SELECTED EXTRACT:
---+---

Management is also a distinct and a leading group in industrial society. We no longer talk of "capital" and "labor"; we talk of "management" and "labor." The responsibilities of capital "have disappeared from our vocabulary together with the 'rights of capital'," instead, we hear of the "responsibilities of management," and (a singularly hapless phrase) of the "prerogatives of management." We are building up a comprehensive and distinct system of “education for management." And when the Eisenhower Administration was formed in 1952, it was formed consciously as a "Management Administration."
The emergence of management as an essential, a distinct and a leading institution is a pivotal event in social history. Rarely, if ever, has a new basic institution, a new leading group, emerged as fast as has management since the turn of this century. Rarely in human history has a new institution proven indispensable so quickly; and even less often has a new institution arrived with so little opposition, so little disturbance, so little controversy.
Management will remain a basic and dominant institution perhaps as long as Western civilization itself survives. For management is not only grounded in the nature of modern industrial system and in the needs of the modern business enterprise to which an industrial system must entrust its productive resources – both human and material. Management also expresses basic beliefs of modern Western society. It expresses the belief in the possibility of controlling man's livelihood through systematic organization of economic resources. It expresses the belief that economic change can be made into the most powerful engine for human betterment and social justice – that, as Jonathan Swift first overstated it two hundred and fifty years ago, whoever makes two blades of grass grow where one grew before deserves better of mankind than any speculative philosopher or metaphysical system builder.

---+---

TASK REQUIREMENTS:
Pick up the passage on management as a leading institution and continue it from its final sentence.

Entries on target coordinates
---+---

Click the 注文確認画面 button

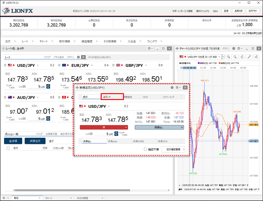point(173,150)

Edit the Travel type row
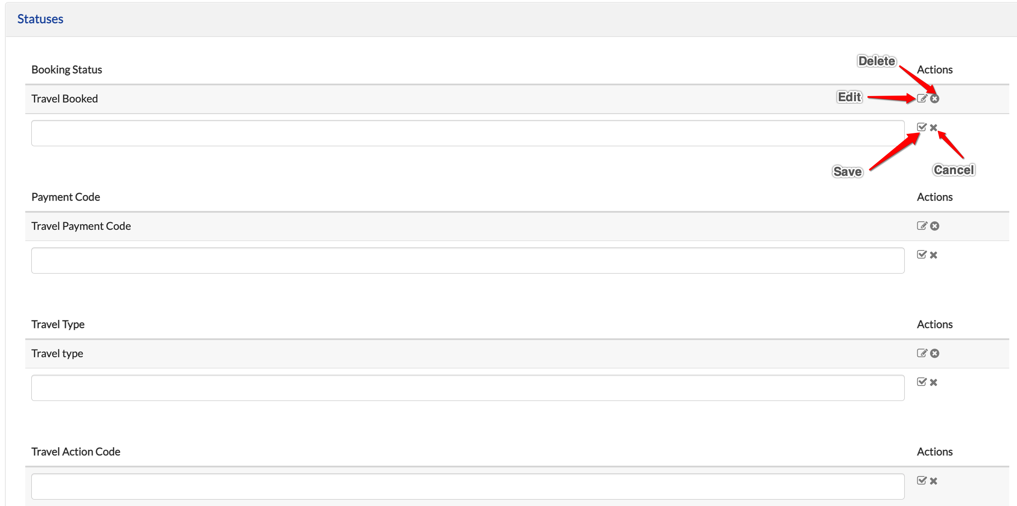pyautogui.click(x=922, y=353)
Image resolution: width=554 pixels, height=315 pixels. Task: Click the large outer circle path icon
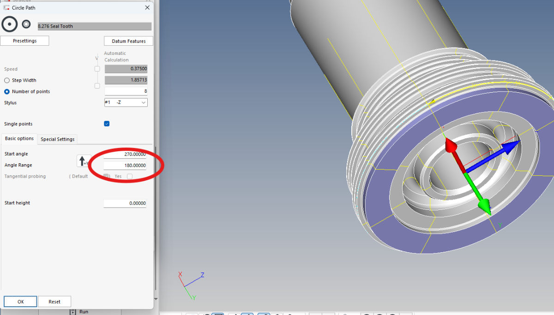10,24
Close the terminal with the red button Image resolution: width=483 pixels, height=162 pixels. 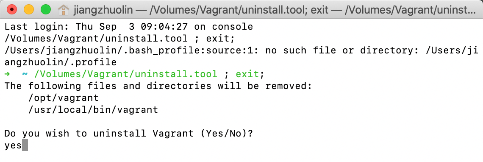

---+---

THE RESPONSE:
This belief that the material can and should be used to advance the human spirit is not just the old-age human heresy "materialism." In fact, it is incompatible with materialism as the term has always been understood. It is something new, distinctly modern, distinctly Western. Prior to, and outside of, the modern West, resources have always been considered a limit to man's activities, a restriction on his control over his environment – rather than an opportunity and a tool of his control over nature. They have always been considered a God-given and unchangeable. Indeed all societies, except the modern West, have looked upon economic change as a danger to society and individual alike, and have considered it the first responsibility of government to keep the economy unchangeable.
Management, which is the organ of society specifically charged with making resources productive, that is, with the responsibility for organized economic advance, therefore reflects the basic spirit of the modern age. It is in fact indispensable – and this explains why, once begotten, it grew so fast and with so little opposition.
The Importance of Management
Management, its competence, its integrity and its performance will be decisive to the United states and to the free world in the decades ahead. At the same time the demands on management will be rising steadily and steeply.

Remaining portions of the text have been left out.